Dataset excerpts

====

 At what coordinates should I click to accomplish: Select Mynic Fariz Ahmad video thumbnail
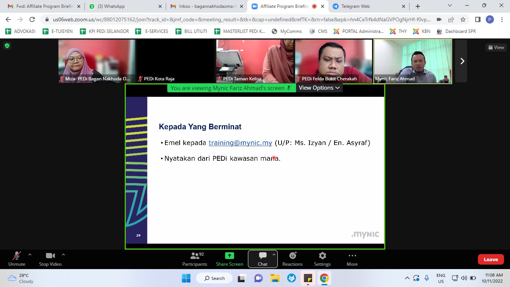click(x=413, y=61)
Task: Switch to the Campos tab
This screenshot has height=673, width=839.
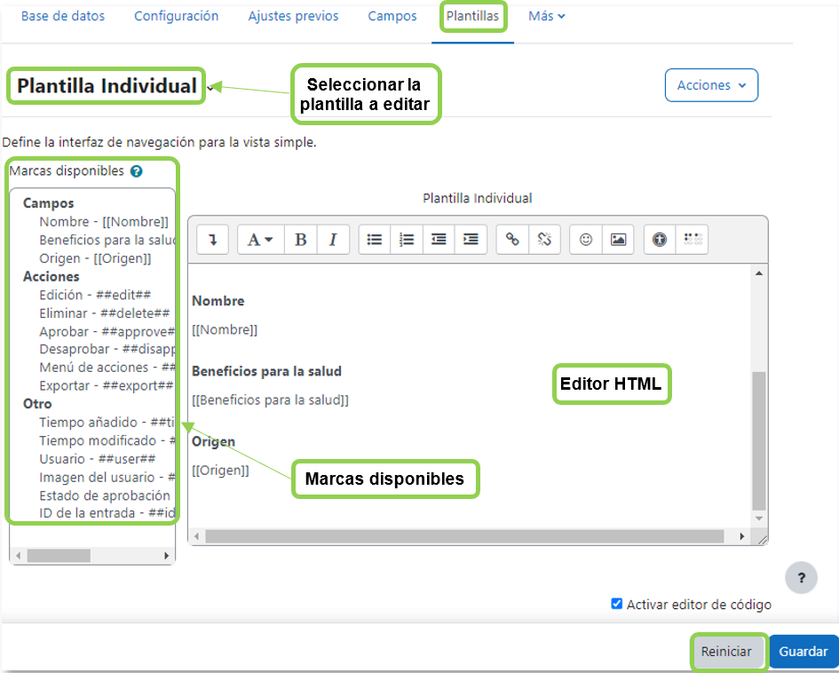Action: [392, 16]
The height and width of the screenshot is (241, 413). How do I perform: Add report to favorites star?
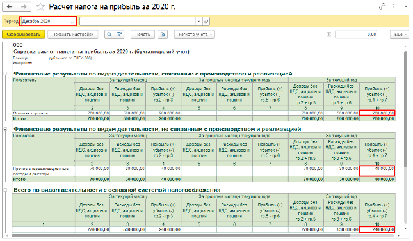coord(40,7)
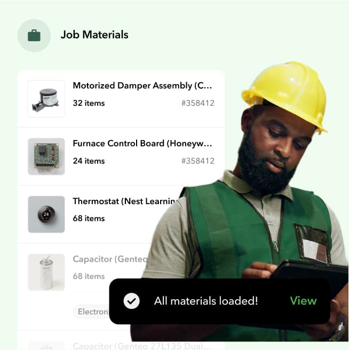The image size is (349, 350).
Task: Click 68 items count under Thermostat
Action: coord(89,219)
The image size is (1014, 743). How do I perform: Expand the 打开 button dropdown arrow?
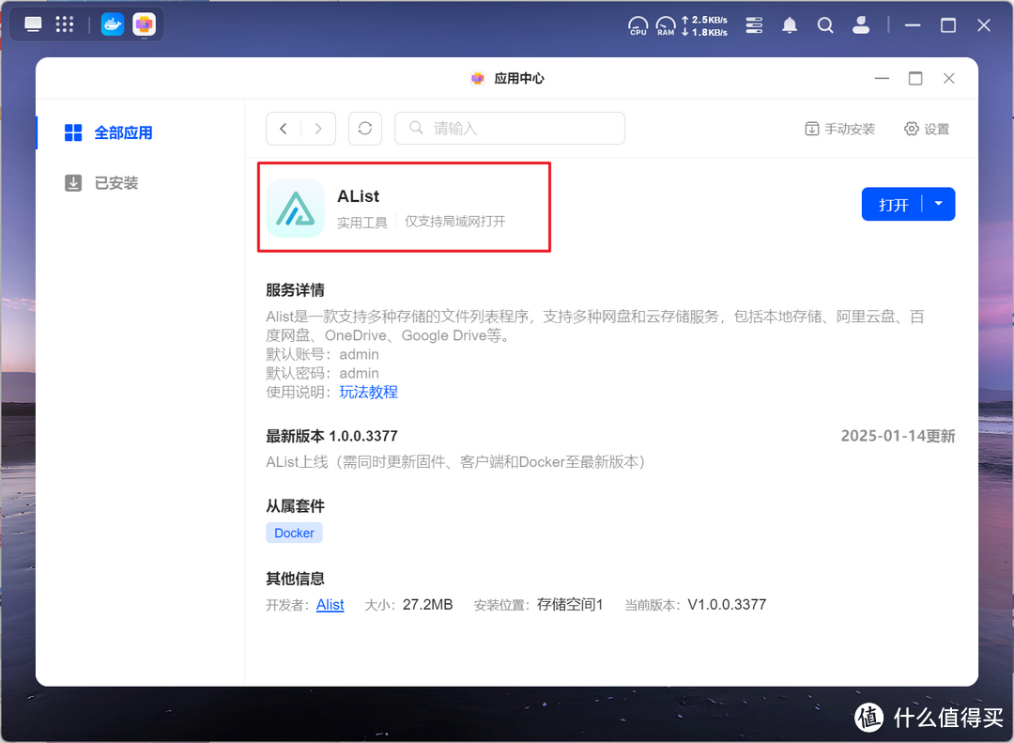tap(938, 204)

====

__Required action__
What you give back must match the entries exactly, apart from the omitted pictures.

__Completed exercise__
 At what coordinates should I click to accomplish: Select Mynic Fariz Ahmad video thumbnail
click(x=413, y=61)
Task: Switch to the Campos tab
This screenshot has height=673, width=839.
Action: [392, 16]
The height and width of the screenshot is (241, 413). How do I perform: Add report to favorites star?
coord(40,7)
The image size is (349, 350).
Task: Click 68 items count under Thermostat
Action: coord(89,219)
The image size is (1014, 743). How do I perform: Expand the 打开 button dropdown arrow?
tap(938, 204)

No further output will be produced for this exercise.